What the task asks | The line containing "Viewport: 1497px width, 716px height." marks the end: extract everything from the first line of the data through that line, exactly, with no pictures.
[[ Data provided open ]]
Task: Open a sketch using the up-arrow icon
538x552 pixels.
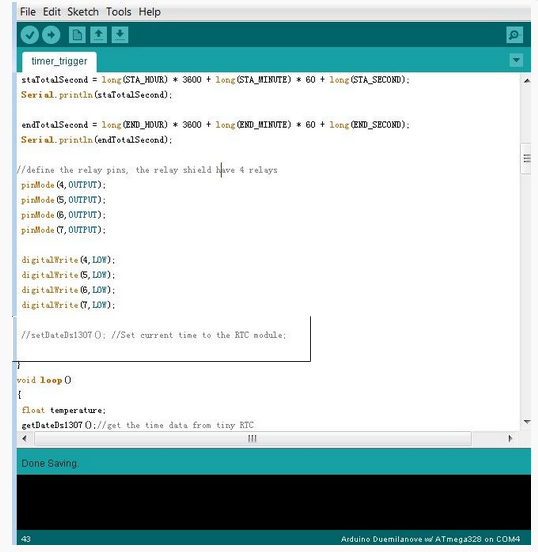Action: [x=99, y=35]
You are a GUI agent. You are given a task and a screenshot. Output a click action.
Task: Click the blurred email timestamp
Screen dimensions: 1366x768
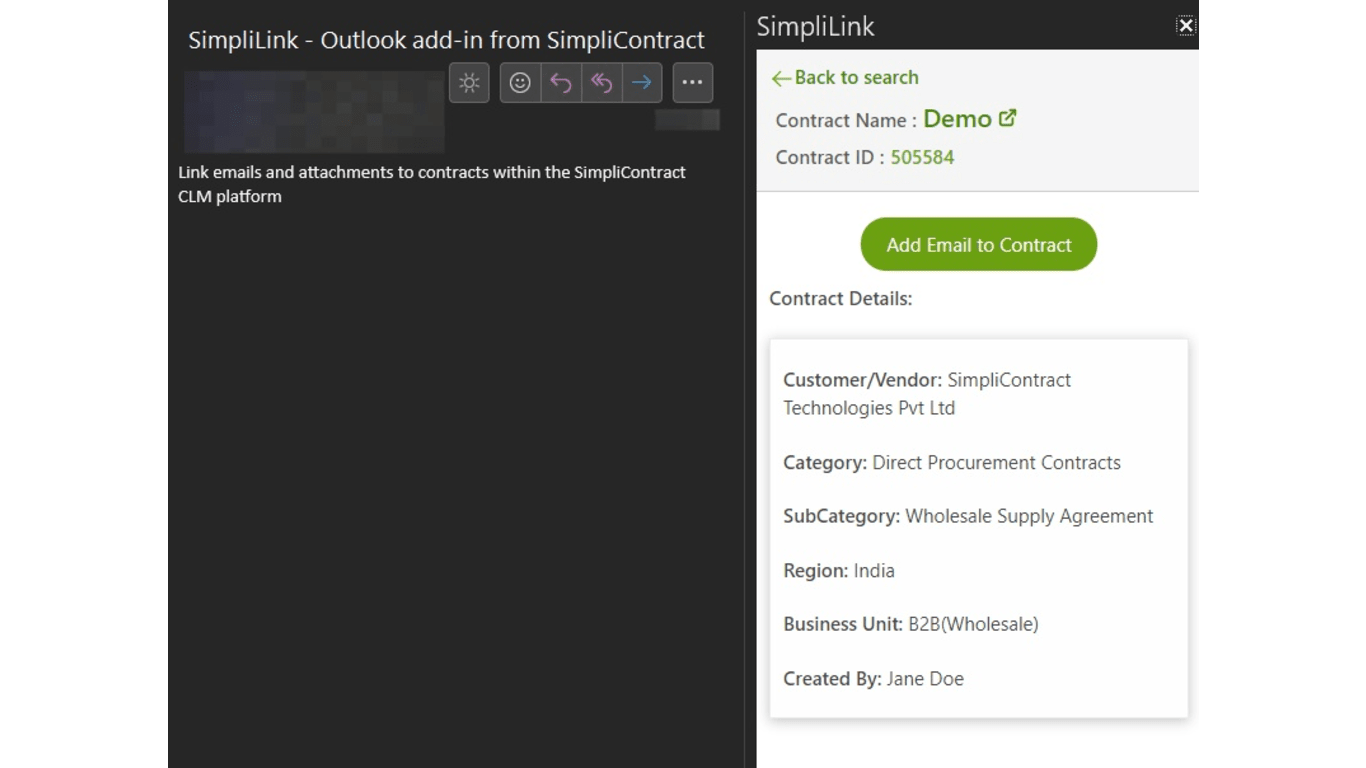(x=687, y=120)
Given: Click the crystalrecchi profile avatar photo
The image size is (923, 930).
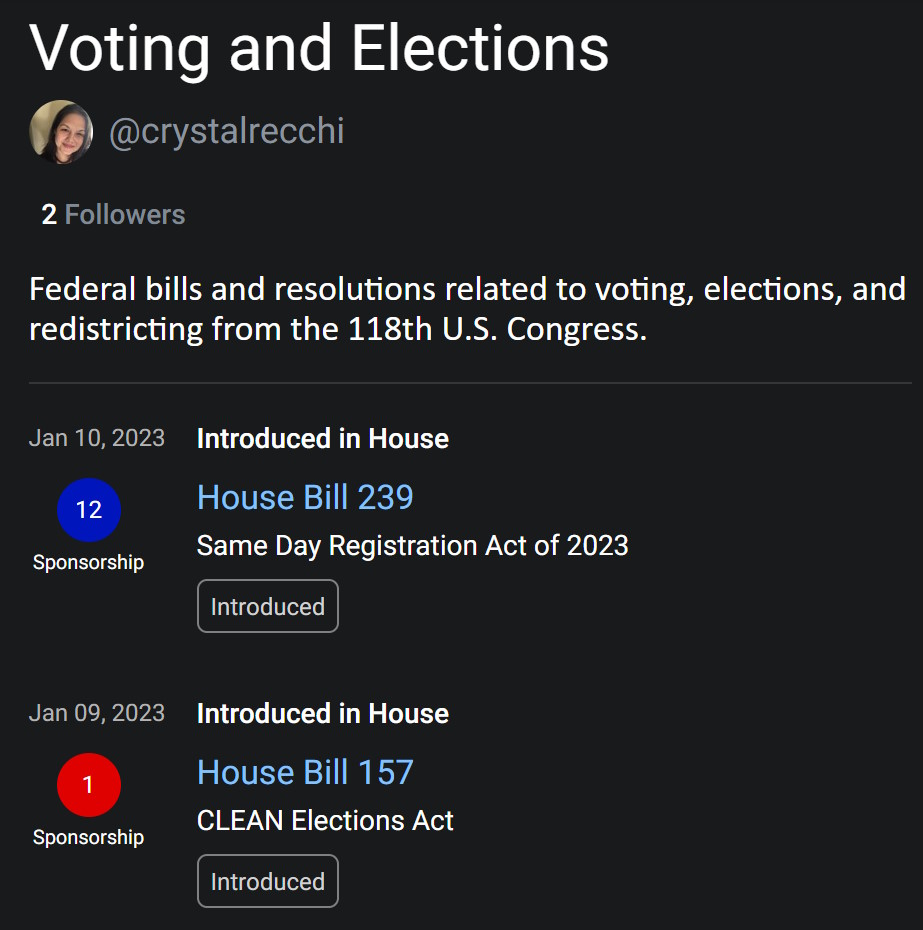Looking at the screenshot, I should tap(61, 132).
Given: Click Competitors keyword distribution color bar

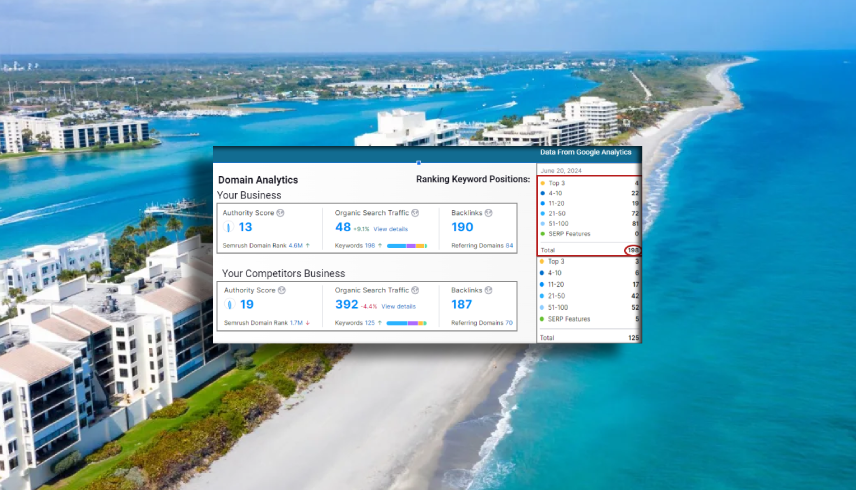Looking at the screenshot, I should 406,323.
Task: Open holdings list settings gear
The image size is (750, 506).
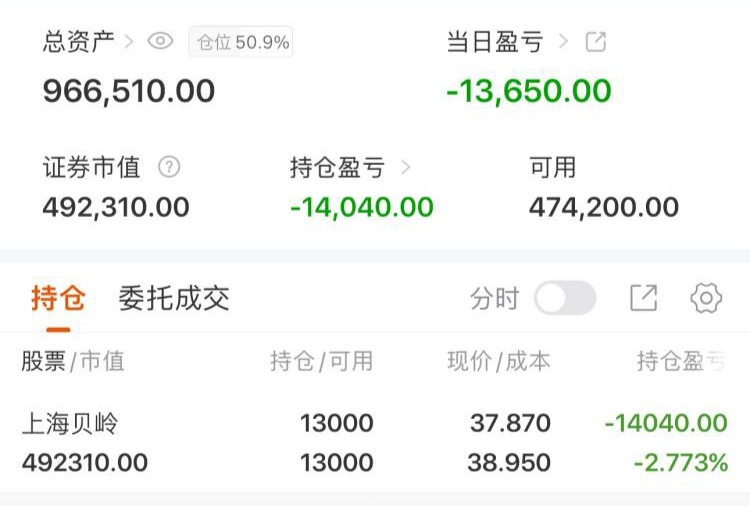Action: tap(706, 298)
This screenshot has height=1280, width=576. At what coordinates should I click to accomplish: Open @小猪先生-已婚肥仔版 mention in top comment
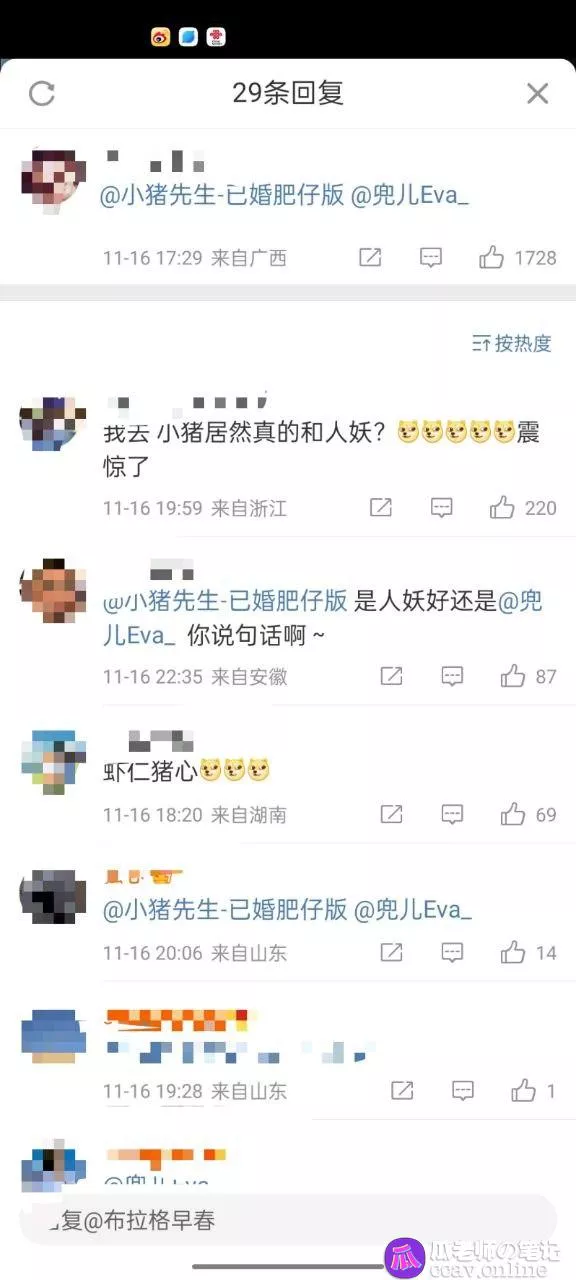pyautogui.click(x=223, y=196)
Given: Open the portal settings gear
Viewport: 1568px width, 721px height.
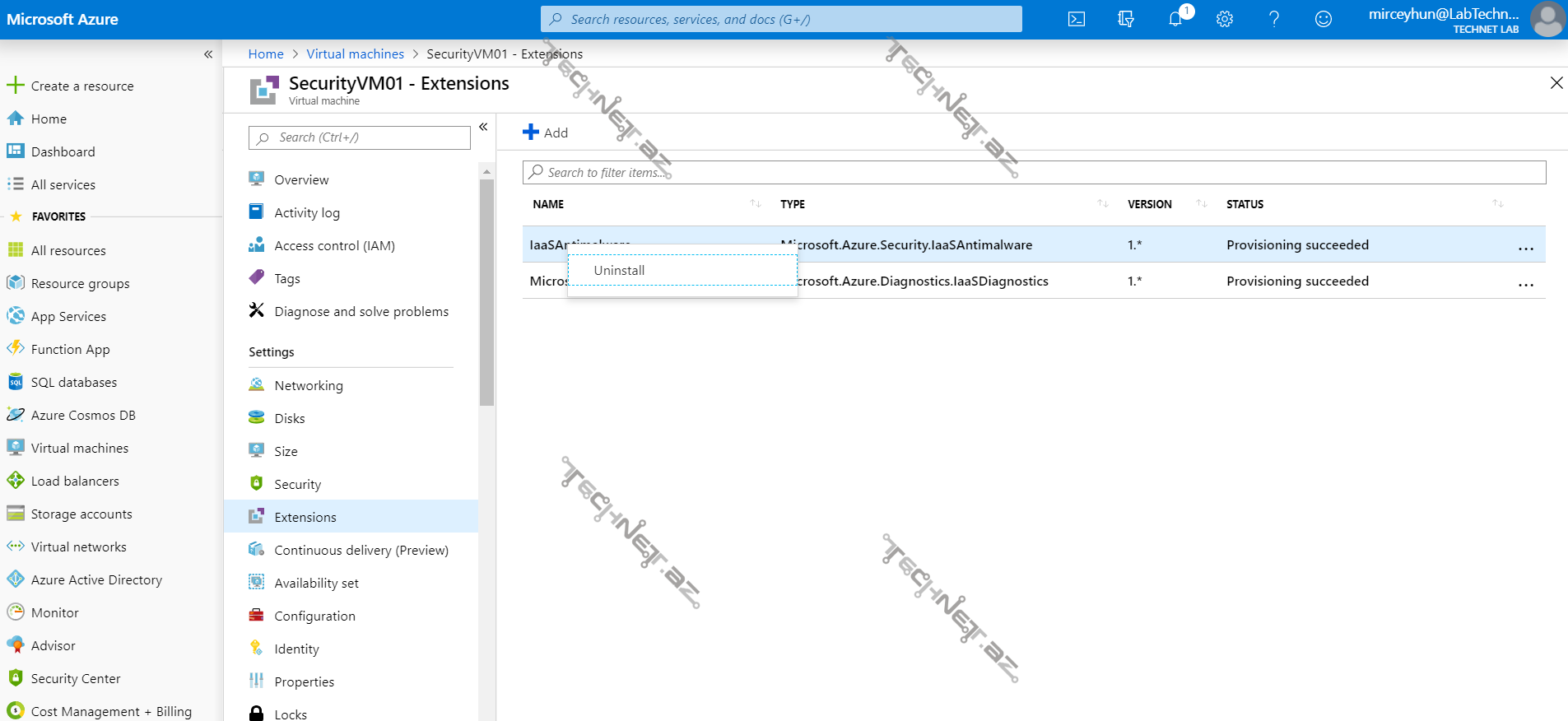Looking at the screenshot, I should (1225, 19).
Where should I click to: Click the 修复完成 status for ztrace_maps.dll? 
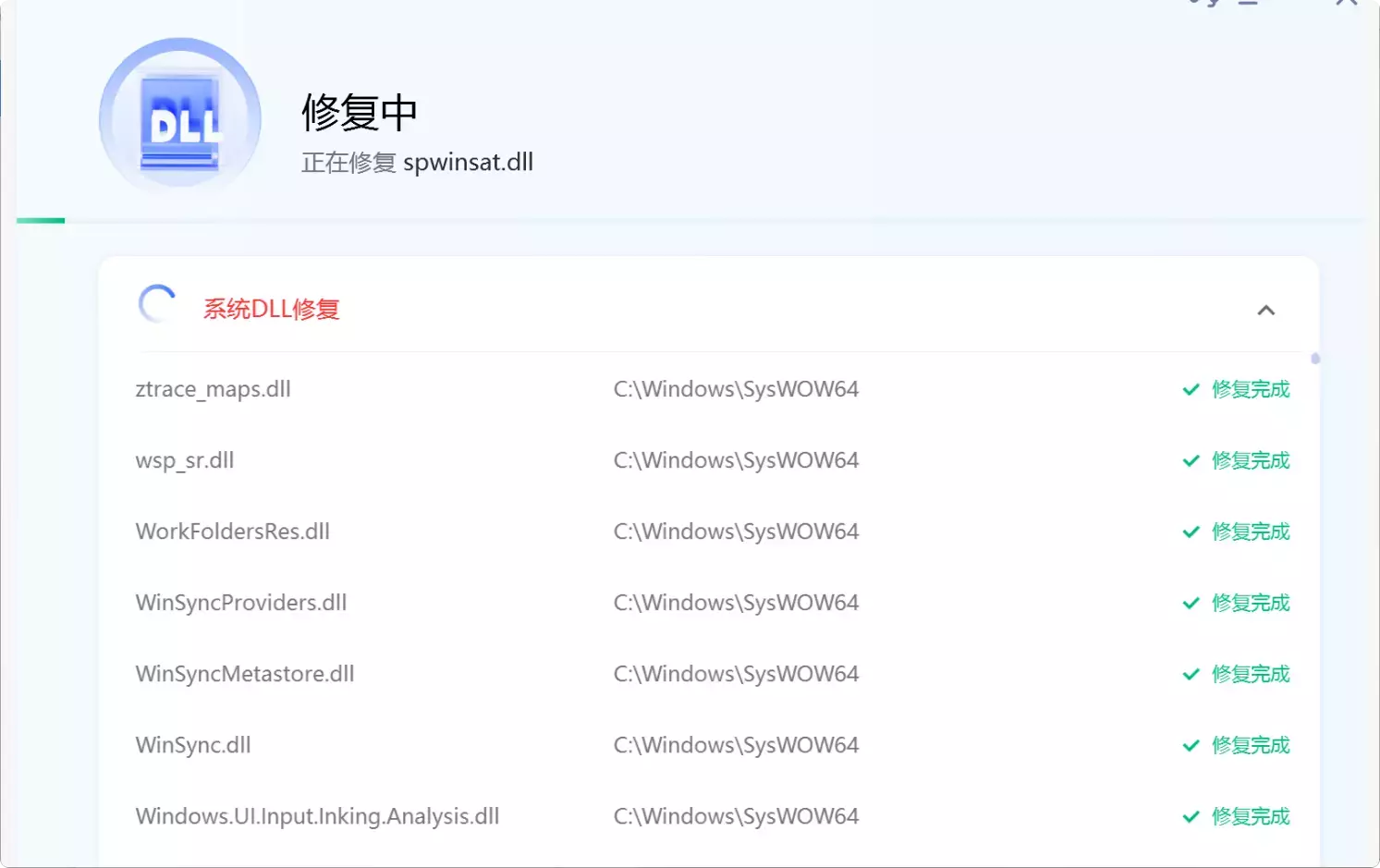[1251, 389]
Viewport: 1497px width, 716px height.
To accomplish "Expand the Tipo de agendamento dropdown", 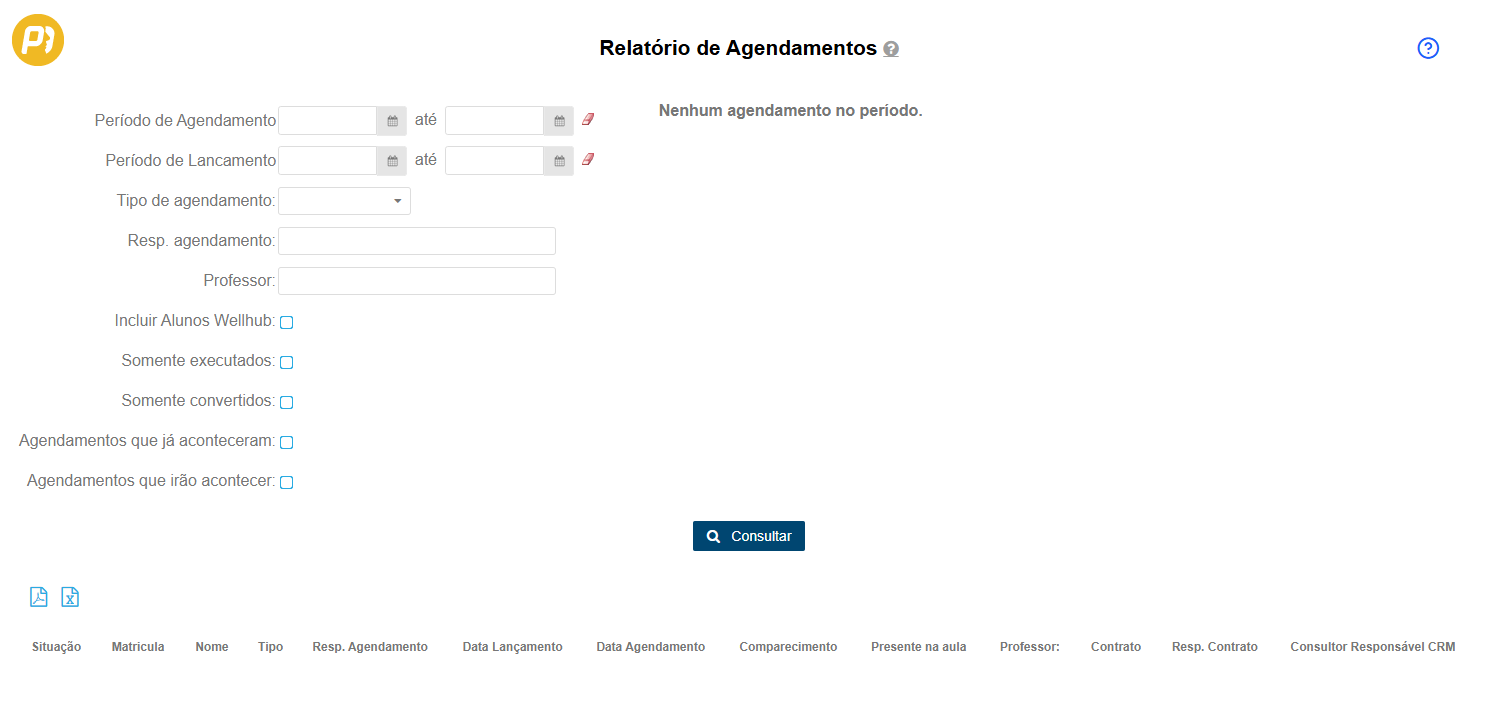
[[ Data provided closed ]]
Task answer |
Task: Open a sketch using the up-arrow icon
538x552 pixels.
Action: [x=99, y=35]
You are a GUI agent. You are given a task and a screenshot. Output a click action.
Task: Click the blurred email timestamp
Screen dimensions: 1366x768
(x=687, y=120)
Given: Click the crystalrecchi profile avatar photo
The image size is (923, 930).
Looking at the screenshot, I should tap(61, 132).
Given: Click Competitors keyword distribution color bar

Looking at the screenshot, I should 406,323.
Task: Open holdings list settings gear
The image size is (750, 506).
Action: tap(706, 298)
This screenshot has height=1280, width=576. At what coordinates should I click to accomplish: Open @小猪先生-已婚肥仔版 mention in top comment
pyautogui.click(x=223, y=196)
Given: Open the portal settings gear
Viewport: 1568px width, 721px height.
Looking at the screenshot, I should (1225, 19).
Where should I click to: Click the 修复完成 status for ztrace_maps.dll? 
[1251, 389]
Viewport: 1497px width, 716px height.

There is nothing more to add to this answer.